Nishiki market is a street in central Kyoto where fresh food has been sold for over four hundred years. Nicknamed “Kyoto’s Kitchen”, we promise that if you make your way here, you will not be hungry once you leave.
Nishiki market is Kyoto’s largest food market. On this street, about five blocks long, more than 150 food vendors have gathered, selling everything from fresh fish and vegetables, to Japanese sweets and other snacks that you can eat right away. Many of the stalls offer free samples, so even if you are not planning on having a proper meal, there is a good chance that you will be quite full once you reach the end of the market.

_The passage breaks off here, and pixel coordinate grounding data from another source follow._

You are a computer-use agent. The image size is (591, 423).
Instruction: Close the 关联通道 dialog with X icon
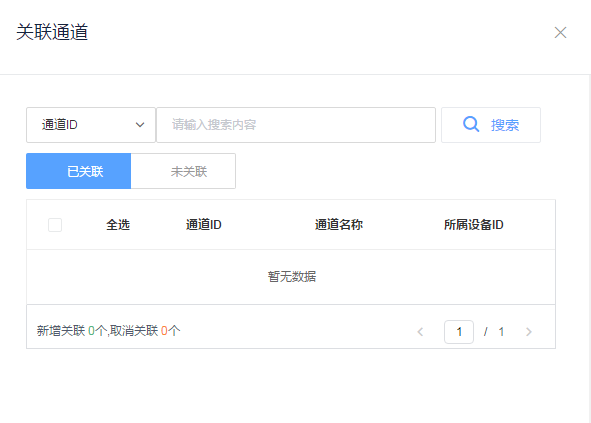[x=560, y=32]
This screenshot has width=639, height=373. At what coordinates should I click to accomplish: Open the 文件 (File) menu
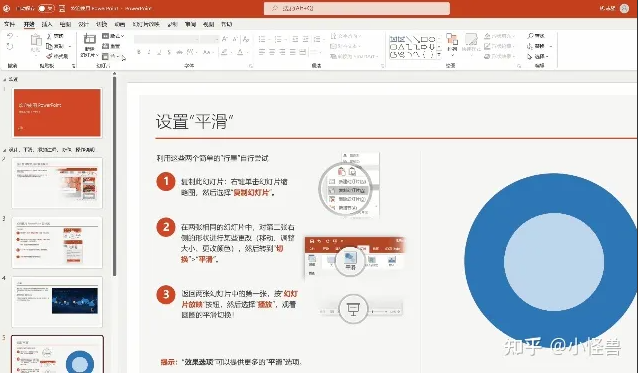(x=9, y=24)
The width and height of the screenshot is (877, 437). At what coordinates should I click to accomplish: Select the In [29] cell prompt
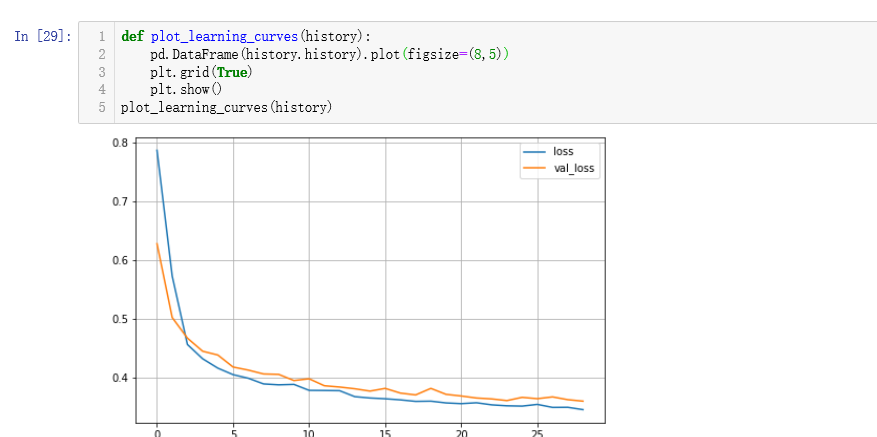[x=43, y=36]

Some of the foods on sale here might seem a bit odd to western tourists. How about a baby octopus with a quail egg inside its head, for example, or some of Japan’s infamous whale meat?
Or perhaps a soy donut? It can all be found on this vibrant market street, located just a block from Shijo-dori, one of the biggest and most upscale shopping streets in Kyoto.

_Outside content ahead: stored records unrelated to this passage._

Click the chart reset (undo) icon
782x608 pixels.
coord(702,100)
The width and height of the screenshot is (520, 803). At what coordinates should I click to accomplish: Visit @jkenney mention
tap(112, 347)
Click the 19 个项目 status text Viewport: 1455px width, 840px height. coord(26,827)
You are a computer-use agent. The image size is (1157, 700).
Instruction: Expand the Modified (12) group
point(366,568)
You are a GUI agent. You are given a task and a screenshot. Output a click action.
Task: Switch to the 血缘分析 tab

Nishiki market manages to strike a good blend between being a famous tourist hotspot yet still a place where the atmosphere of a local neighbourhood is still very present. You are likely to bump into both local retired housewives and chefs from some of the nearby restaurants, as well as busloads of tourists, while browsing all the various culinary masterpieces on display here.
Several charming restaurants are located next door to this bustling market street too, so if you would rather sit down and have a proper teishoku (set meal) for lunch instead of having to stand while you eat, this can easily be arranged too. A good idea is to have a look at all the intersecting streets and alleys, and you will surely be able to find something that suits your palate.
Tofu and Yuba are two local specialities, and of course, there are several stands specializing in this healthy soybean derivate at Nishiki market too. One place that comes highly recommended is Yubakichi. This little company has been in business since the late 18th century, and their yuba sashimi, eaten with nothing but a splash of soy sauce and a bit of wasabi, comes highly recommended.
As the Kyoto region is also famous for its high quality tea, there are several stands specializing in tea leaves and matcha powder, as well as many different kinds of tea-flavoured sweets. Nishiki Market runs parallel one block north of Shijo Dori, and is easily reached on foot from either Shijo Station, Karasuma station or Kawaramachi station. The opening hours vary from shop to shop, but generally, most of them are open from 9am to 6pm.